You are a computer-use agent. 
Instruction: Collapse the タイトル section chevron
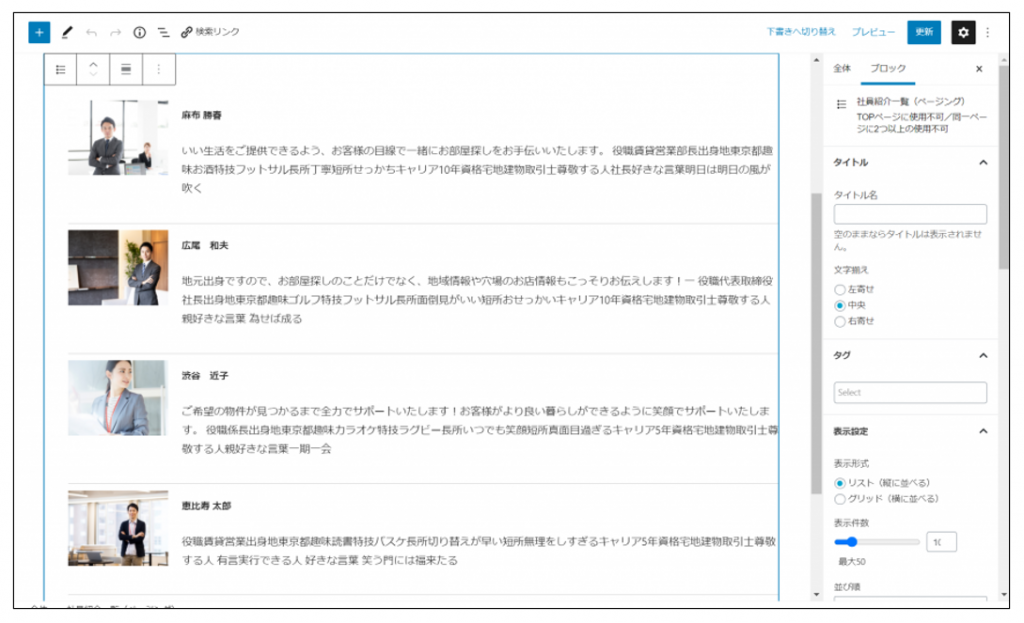(x=983, y=162)
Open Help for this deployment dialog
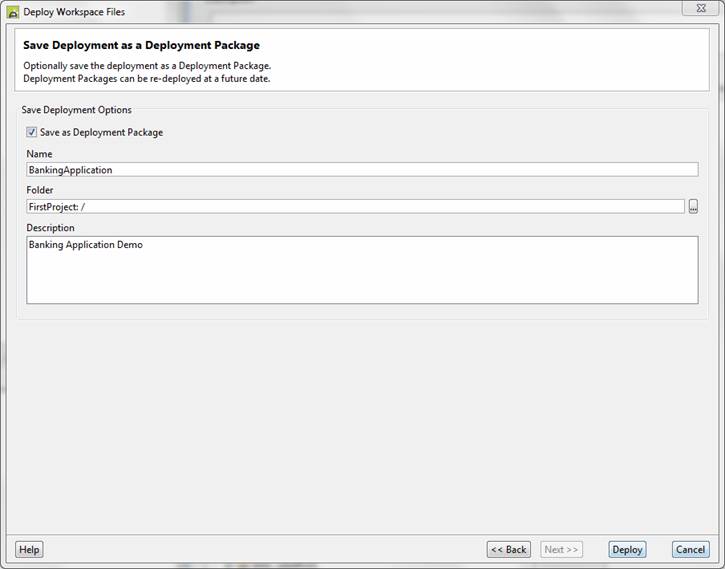The image size is (725, 569). point(29,549)
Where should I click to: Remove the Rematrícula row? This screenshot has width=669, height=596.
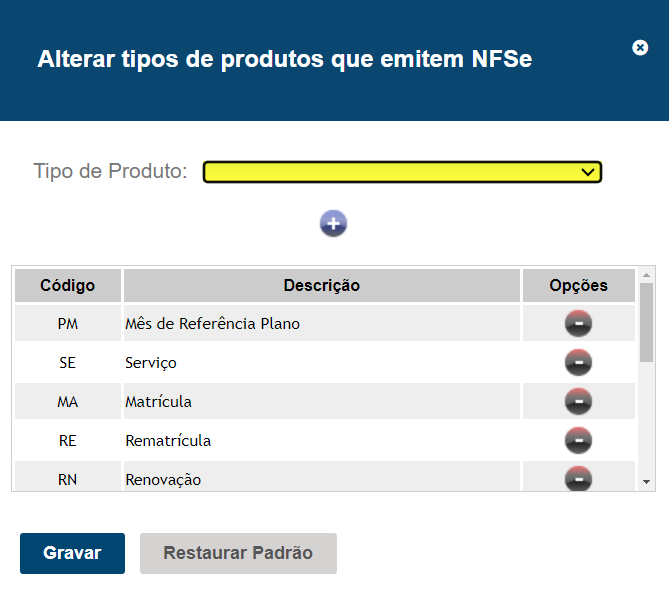[578, 441]
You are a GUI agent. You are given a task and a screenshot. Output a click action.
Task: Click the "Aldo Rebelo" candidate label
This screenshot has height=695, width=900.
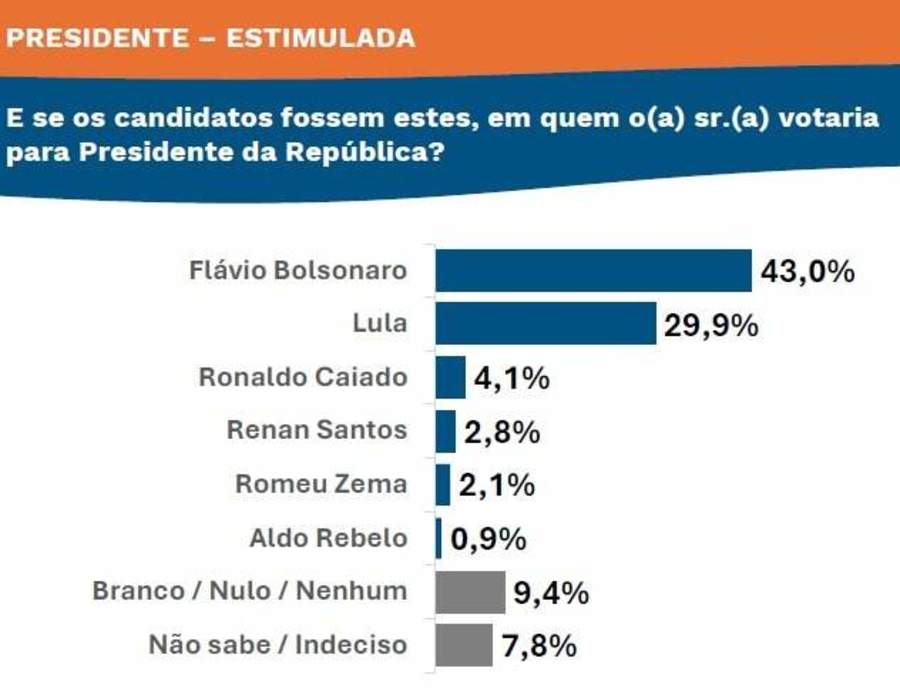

◆ **EXERCISE**
All lines in the records that contain "agent" are to be copied and returned.

◆ **REPLY TO THE EXERCISE**
You are a computer-use agent. 
You are a GUI agent. You are given a task and a screenshot. Output a click action.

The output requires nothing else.